As you can imagine, the ability to harness the connected nature of the data-enabled devices and the information they perpetually collect is incredibly valuable to companies who are naturally striving to make the best business decisions.

What you may be wondering is when you get to check your car’s next oil change date from your beside alarm clock, or to turn on your BBQ from your phone.  After all, isn’t that what this talk about the IoT is all about?  Well, not exactly.  While that would be cool, we aren’t quite there yet.  And more importantly, that’s not what BlackBerry will be focusing on.

BlackBerry is now (for real this time) focusing on business and enterprise products and solutions.  This allows them to use their strengths to generate real value.  It turns out that BlackBerry can create the most value by catering to enterprise, largely due to their strength in security and reliability when it comes to communications and information.

With BlackBerry in a strong position to lead the way for secure and controlled IoT cloud platform for enterprise, the future for the company is looking brighter than it has been in a while.
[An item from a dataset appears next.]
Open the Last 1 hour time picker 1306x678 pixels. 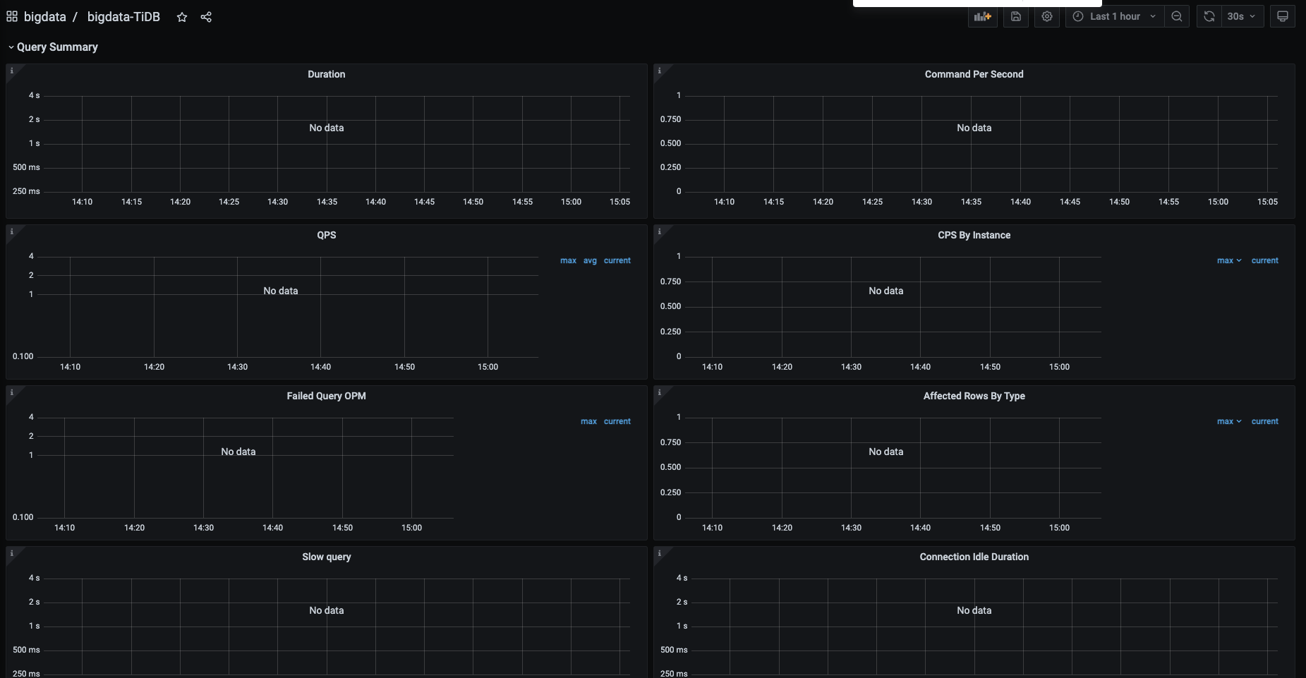pos(1114,16)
The IoT era will come whether we like it or not, and BlackBerry is an excellent position to create a secure foundation for enterprise applications of such data.  Unfortunately for the consumer (can I say “prosumer”?) customers of BlackBerry, Project Ion likely means very little.  What it means for BlackBerry is quite significant, however.  With BlackBerry in a strong position to lead the way for secure and controlled IoT cloud platform for enterprise, the future for the company is looking brighter than it has been in a while.  A success for BlackBerry in such a large market would strengthen BlackBerry’s ability to continue producing devices, including consumer devices that many (such as myself) have come to love.
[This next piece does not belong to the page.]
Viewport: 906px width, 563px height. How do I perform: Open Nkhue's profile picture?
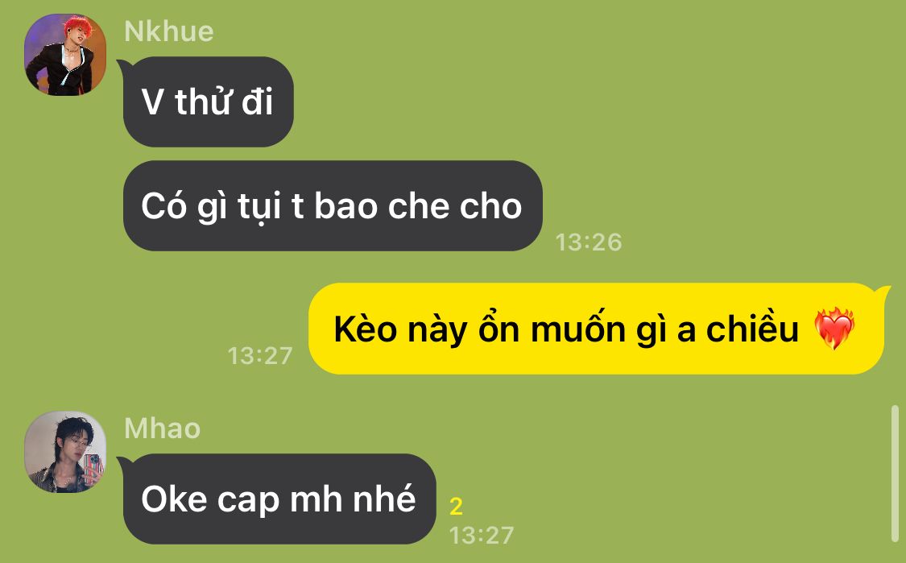click(x=65, y=55)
Though BlackBerry 10 has come very far in such a short period of time, consumer mobile devices is not where the company will find the most value at this time.  Project Ion is likely the final frontier for BlackBerry, who is now transitioning from securing the information between smartphones to securing the entire IoT.  This high-margin business is a natural fit for BlackBerry’s DNA and is their raison d’être in the mobile world.